Rapide comme l'éclair, une autre silhouette s'infiltre dans la pièce. Poignard au poing et cheveux blancs dans sa traînée, le nouveau venu file droit vers le fond de la salle pour abattre un à un les soldats ennemis encore debouts.

Alors, le temps reprend forme. La douleur s'estompe. La jeune fille lâche prise, laissant place à un soulagement sans borne qui emplit la moindre parcelle de son corps.

Ils sont venus. Ils sont là !

Soudain, peu importe ce qu'elle a vu, entendu, ressenti ou pensé. Peu importe ce qu'il a pu se passer durant cette terrible parenthèse empoisonnée. Tout disparaît devant cette réalité écrasante : elle est sauvée !

Isaac se relève et s'aventure plus loin dans la pièce, partant finir son travail. Une troisième silhouette passe bientôt l'ouverture pour le remplacer auprès de Glaëlle.
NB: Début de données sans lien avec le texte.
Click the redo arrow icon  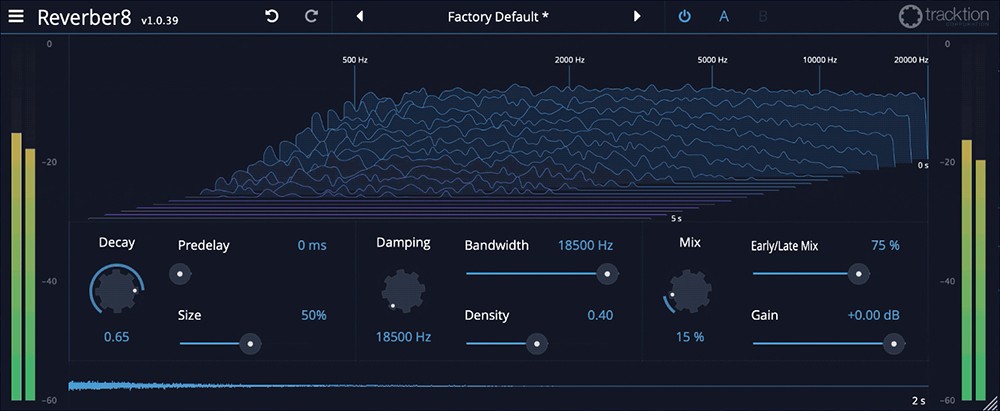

Une fois agenouillé devant elle, le nouvel arrivant prend doucement son bras dans ses mains afin de l'examiner. Glaëlle se laisse faire sans parvenir à réagir. Sa voix est coupée, une multitude d'émotions la traversent et son corps est trop faible pour les exprimer. Elle se contente donc de respirer, parce que c'est si bon, de respirer.

Elle voit la crinière dorée du jeune homme docilement passée derrière ses épaules. Son regard bienveillant, son sourire rassurant... le reste, tout le reste, Glaëlle l'oublie.

Elle n'a pas peur de fermer les yeux à présent, elle ne craint plus rien. Après un dernier remerciement à qui voudra bien l'entendre, elle se laisse sombrer dans l'inconscience.